We could match WordPress internals and use posts_per_page and paged for Post objects, and number / offset for Terms, and Users. But this seemed a bit tacky. There was an opportunity to abstract things to paginate using the same terminology regardless of what Type is being paginated, including Types, such as Themes and Plugins that have no way to be paginated in WordPress currently.

Surely there was a way we could paginate all types of data with the same conventions!

Problem: Contextual Relationship Data

WordPress core doesn’t store much contextual data in regards to relationships between 2 objects. But many plugins and themes do.

One example of contextual data I’ve experienced in WordPress is “Custom Captions”.

The idea is that when a media item is used from the media library, the post it’s being used on could set a “custom caption” that users would see when that image was displayed on that Post. But if the image were displayed on another Post, that post could also set a “custom caption”.

So, we might have one Image connected to two or more Posts, and a different caption for each connection between the Image and Post.

We needed a way to expose this contextual data in a way that a caching client could make use of.

If we were to expose this caption as a property of the Image, this would cause problems with any caching client.

A caching client will cache the Image based on its ID, and will cache fields against that ID. If the caption field were “Custom Caption 1” when queried in connection to Post 1, and “Custom Caption 2” when queried in connection to Post 2, then whichever “connection” was queried last would write to the cache last and we’d have a bug where the contextual caption wouldn’t be displayed properly.

Relay Spec for Connections

While researching various ways to paginate, The Relay Specification was discovered, and it aimed to solve many of the issues we had experienced.

Relay introduces the concept of “Connections”. You can read about them in the official Relay Connection Specification.

Connections aim to solve, or at least ease, the pain points in the issues discussed above.

Solution for Pagination

Relay solves the problem of pagination by exposing pageInfo fields when querying for collections of items. This enables clients to query enough information to know if there are more items to be queried and how to query the next set of items in the collection.

In WPGraphQL, when querying for posts, we can query pageInfo like so:

{
  posts {
    pageInfo {
      hasNextPage
      endCursor
    }
    edges {
      cursor
      nodes {
        id
        title
      }
    }
  }
}

In this case, the field pageInfo.hasNextPage will return true or false providing the client enough information to know if there is another page of Posts.

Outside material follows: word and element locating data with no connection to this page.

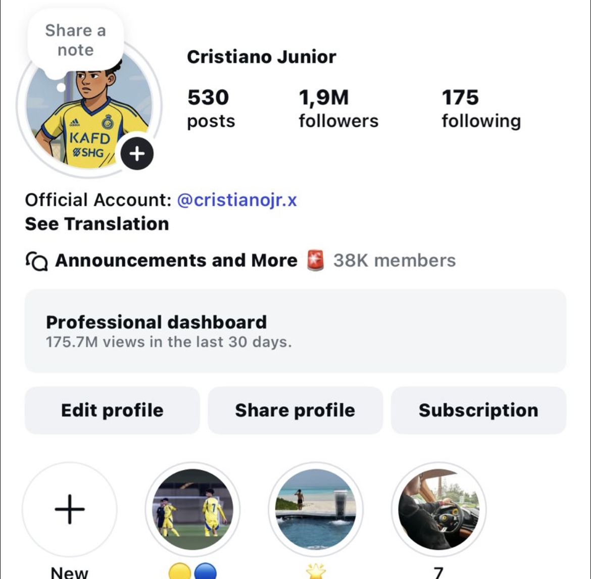This screenshot has width=591, height=579.
Task: Add a New highlight with plus circle
Action: click(70, 509)
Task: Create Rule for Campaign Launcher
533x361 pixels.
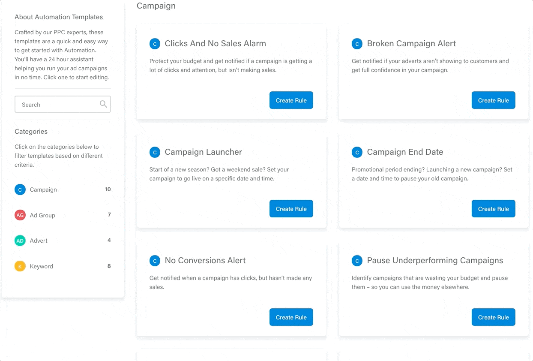Action: click(x=291, y=209)
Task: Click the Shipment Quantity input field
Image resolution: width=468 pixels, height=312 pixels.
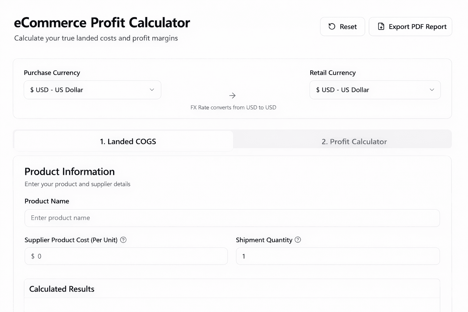Action: (338, 256)
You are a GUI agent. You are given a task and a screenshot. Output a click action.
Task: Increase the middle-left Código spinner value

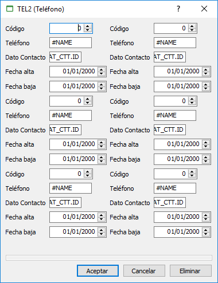tap(88, 99)
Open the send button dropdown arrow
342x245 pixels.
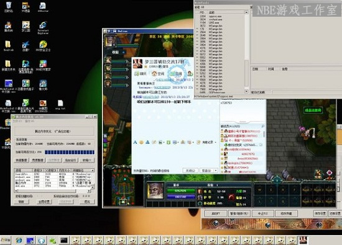point(216,171)
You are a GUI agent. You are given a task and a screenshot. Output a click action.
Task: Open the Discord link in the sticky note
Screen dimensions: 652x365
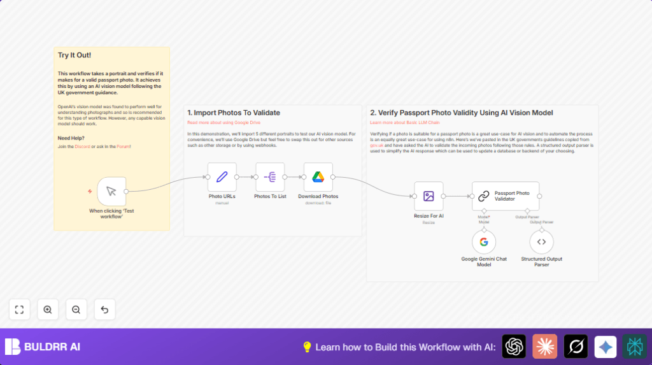(x=83, y=147)
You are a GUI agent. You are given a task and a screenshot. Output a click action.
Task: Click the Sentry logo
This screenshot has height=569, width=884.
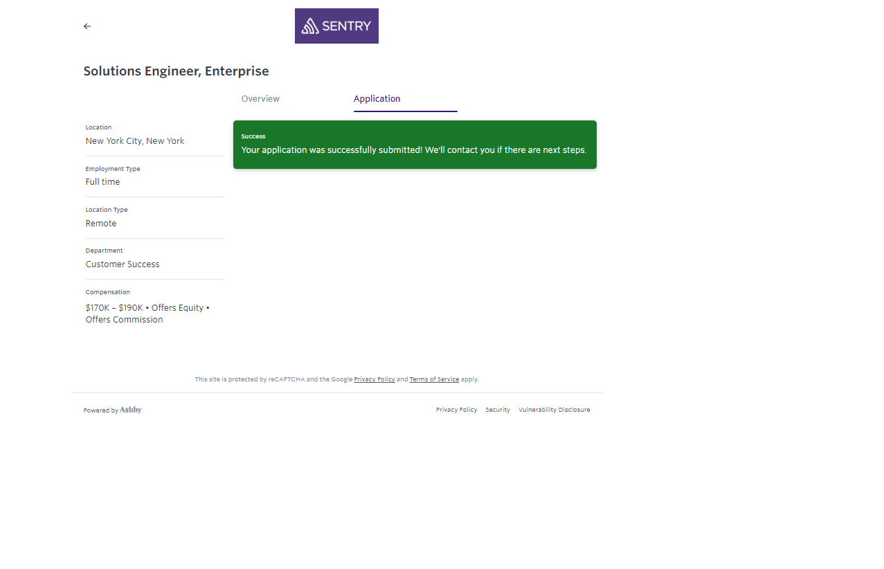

If hasNextPage is true, the client may want to request additional resources.

A follow up request could be made, by passing the endCursor to the next query as the value of the “after” argument, like so:

{
  posts(first: 5, after: "endCursorFromPreviousRequestGoesHere") {
    pageInfo {
      hasNextPage
      endCursor
    }
    edges {
      cursor
      nodes {
        id
        title
      }
    }
  }
}

The above example demonstrates how a Schema designed following the Relay Specification addresses the “pagination” problem.

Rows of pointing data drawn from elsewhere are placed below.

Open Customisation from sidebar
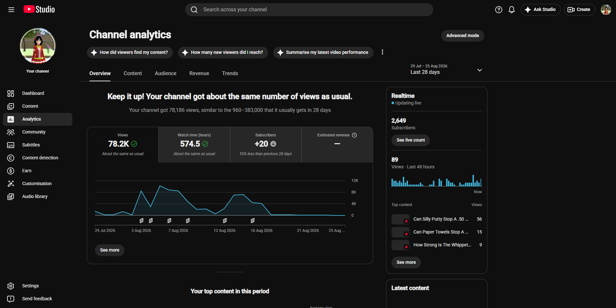This screenshot has width=616, height=308. pyautogui.click(x=37, y=184)
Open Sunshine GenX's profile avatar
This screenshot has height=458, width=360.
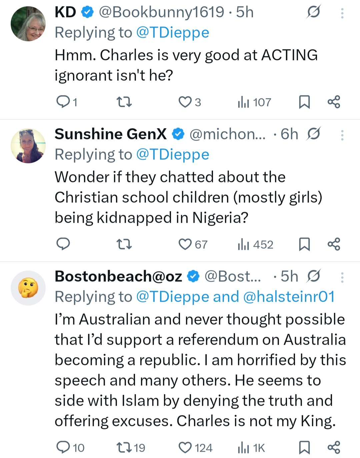28,146
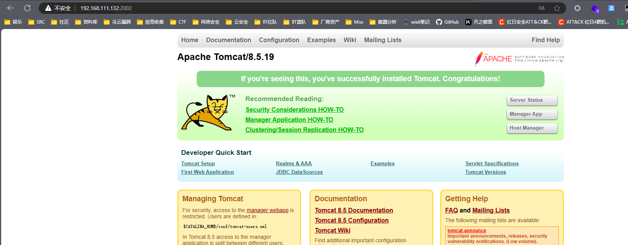Go to Configuration in navigation bar
Viewport: 628px width, 245px height.
coord(279,40)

If we look closely, we can also see that this addresses the other problems.

Naming Conventions

It provides agnostic, consistently named fields for paginating any type of Data. We can now use the same pageInfo fields (hasNextPage, endCursor) and the same arguments (first, after) for pagination of Posts, Pages, Tags, Categories, Users, Comments, and even data that’s not traditionally easy to paginate in WordPress, such as Themes and Plugins!

Contextual (edge) Data

Because the shape of the queries consist of edges and nodes, we can query contextual data that is not a property of the node (resource) itself, but just contextual to the connection it belongs to.

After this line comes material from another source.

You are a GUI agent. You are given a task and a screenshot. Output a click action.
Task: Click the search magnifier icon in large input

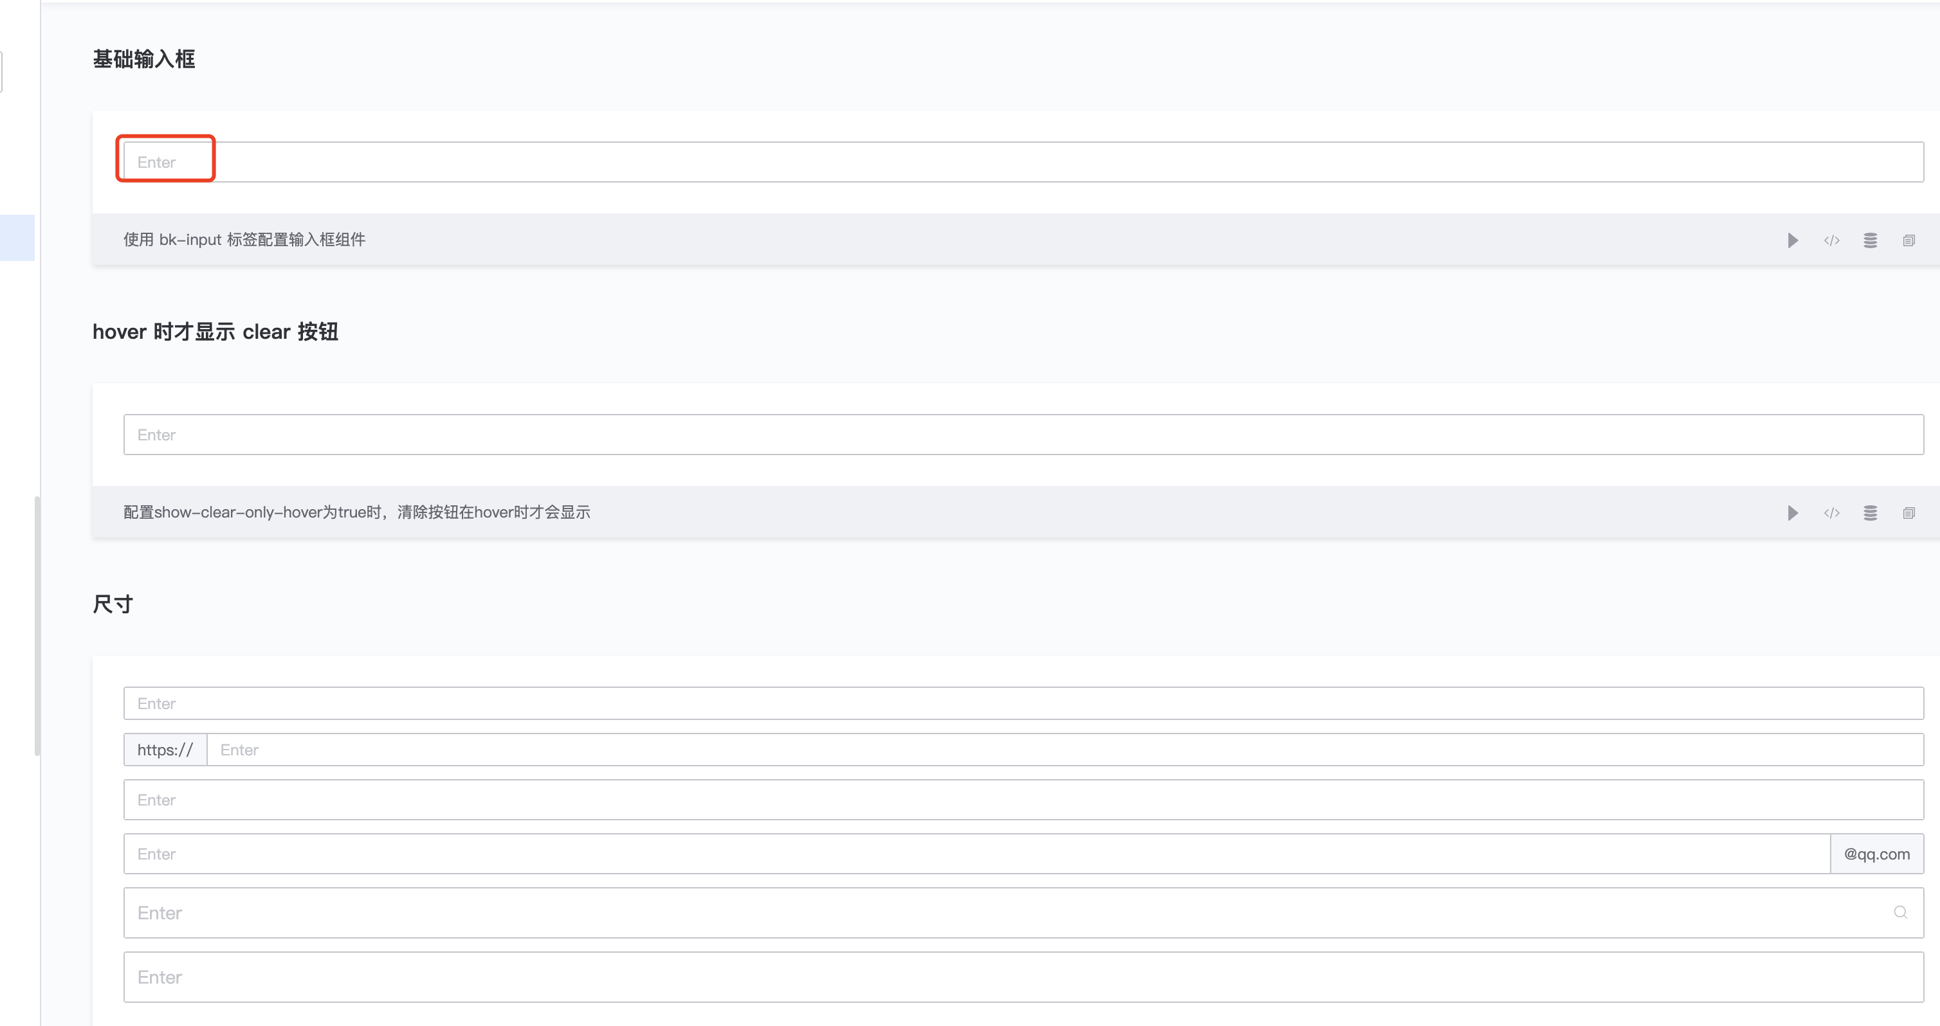click(1900, 912)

In the above examples, the field cursor is selected on the edges. The cursor is a contextual pointer to where in the specific connection a node exists. It’s not a property of the node itself, but a property of the node within the specific connection being queried.

Connections? and Edges? and Nodes? Yes Please!!!!

We hope the above explanations clarify why WPGraphQL is built with the Relay specification in mind. Now, go forth and GraphQL!